When rain stops play…

When you want to spend the day in the garden digging a new herb bed, weeding and potting up the last of the box of dahlia tubers (did I really order that many?) and the nearest you’ll get to it is this brave host of daffs under the trees glimpsed through a rainy car windscreen, I find it hard to rejig my plans. I have a script to work on, rehearsal schedules to organise and schemes of work to finalise for next term. I won’t be idle but I REALLY would prefer to be outside planting these under the hazel near the compost bin.

After weeks of being cooped up in classrooms for the daylight hours getting outside, even for half an hour every day is essential. My heart and mind tell me it’s spring despite the view through the kitchen window. My great grandfather and mother planted potatoes on Good Friday every year. The former was of the generation of farmers who advocated dropping your trousers and placing your bare backside on the ground to test the soil temperature in Spring. I don’t grow potatoes and prefer to use the germination of annual weeds as a reliable indicator that all is warm enough to get sowing but I have oodles of work to do.I guess today is not the day to start in earnest.


Come rain or shine

We’ve just got back from a quick trip to Wales for our school holiday beach fix. As you see the weather wasn’t unusual but we built a sand fortress of suitably epic proportions and explored the rockpools dressed in wetsuits and fleeces. Perhaps that’s the modern equivalent of sitting on the prom in overcoat and rainhood licking a cornet? We do rain very well in Wales. In fact Blaenae Ffestiniog, officially the wettest place in the UK has embraced its misfortune and held Gwyl y Glaw (a rain festival) last week, an all-weather event where the only given was that you would get wet.
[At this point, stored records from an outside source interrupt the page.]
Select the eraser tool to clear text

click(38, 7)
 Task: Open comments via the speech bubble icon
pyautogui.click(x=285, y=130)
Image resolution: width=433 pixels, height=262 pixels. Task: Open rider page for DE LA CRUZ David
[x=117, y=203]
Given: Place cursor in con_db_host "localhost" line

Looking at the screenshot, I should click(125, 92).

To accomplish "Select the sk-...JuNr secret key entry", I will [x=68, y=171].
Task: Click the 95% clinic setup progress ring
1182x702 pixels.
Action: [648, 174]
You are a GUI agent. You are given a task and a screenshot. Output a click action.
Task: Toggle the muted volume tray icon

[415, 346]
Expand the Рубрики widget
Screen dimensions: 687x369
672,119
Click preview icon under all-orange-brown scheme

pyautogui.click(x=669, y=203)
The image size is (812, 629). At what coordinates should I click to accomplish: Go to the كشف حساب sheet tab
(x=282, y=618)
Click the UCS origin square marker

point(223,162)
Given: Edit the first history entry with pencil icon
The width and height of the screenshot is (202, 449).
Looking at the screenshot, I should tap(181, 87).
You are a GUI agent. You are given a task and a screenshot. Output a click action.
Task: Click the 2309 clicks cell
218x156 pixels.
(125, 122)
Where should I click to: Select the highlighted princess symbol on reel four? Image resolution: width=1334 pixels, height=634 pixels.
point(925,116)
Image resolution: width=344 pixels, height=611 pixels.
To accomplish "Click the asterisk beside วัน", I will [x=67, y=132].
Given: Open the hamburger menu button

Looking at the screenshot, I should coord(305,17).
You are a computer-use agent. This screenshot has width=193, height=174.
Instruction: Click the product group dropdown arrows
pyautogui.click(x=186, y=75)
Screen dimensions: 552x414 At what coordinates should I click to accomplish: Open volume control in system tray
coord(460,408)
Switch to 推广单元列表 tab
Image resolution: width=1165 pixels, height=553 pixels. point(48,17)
Genius!

We have embraced the rain this Summer,  during our openair production of Pride and Prejudice, on holiday on the South Downs and on the allotment (weeding is much easier on wet ground).

“There is no such thing as bad weather, only inappropriate clothing.” said a sometime neighbour of mine (Rannulph Fiennes) and though nothing on earth would get me to the South Pole or the summit of Everest, I’m a believer. If I were a sports court I’d be an all-weather surface. I’ve plodded the village lanes with a buggy, jumped in puddles, fashioned mud pies and dipped ponds on numerous occasions. My children are usually clad in at least a smearing of mud by the end of the day even with the distractions of TV and computers. But now 64% of children no longer play outside regularly according to a recent report. Perhaps the increasing interest in forest schools and woodland adventure days is a reaction to this and a glance at the TV listings for next week will tell you that Gareth Malone is fronting a programme about getting boys outside the classroom because  that’s where they learn best. To those of us who started a teaching career in Inner City London this is hardly news!

And for those of you who now can’t wait to get outside may I recommend trekking up the nearest windy hill early in the morning with a flask and sandwiches to enjoy at the top and sliding down on a picnic mat. Or pack a picnic and take it to the city park to climb trees, and watch the locals practising circus skills or yoga. When the children return to school on Friday you’ll find me over on the plot with my storm kettle and a hunk of fruit cake, whatever the weather.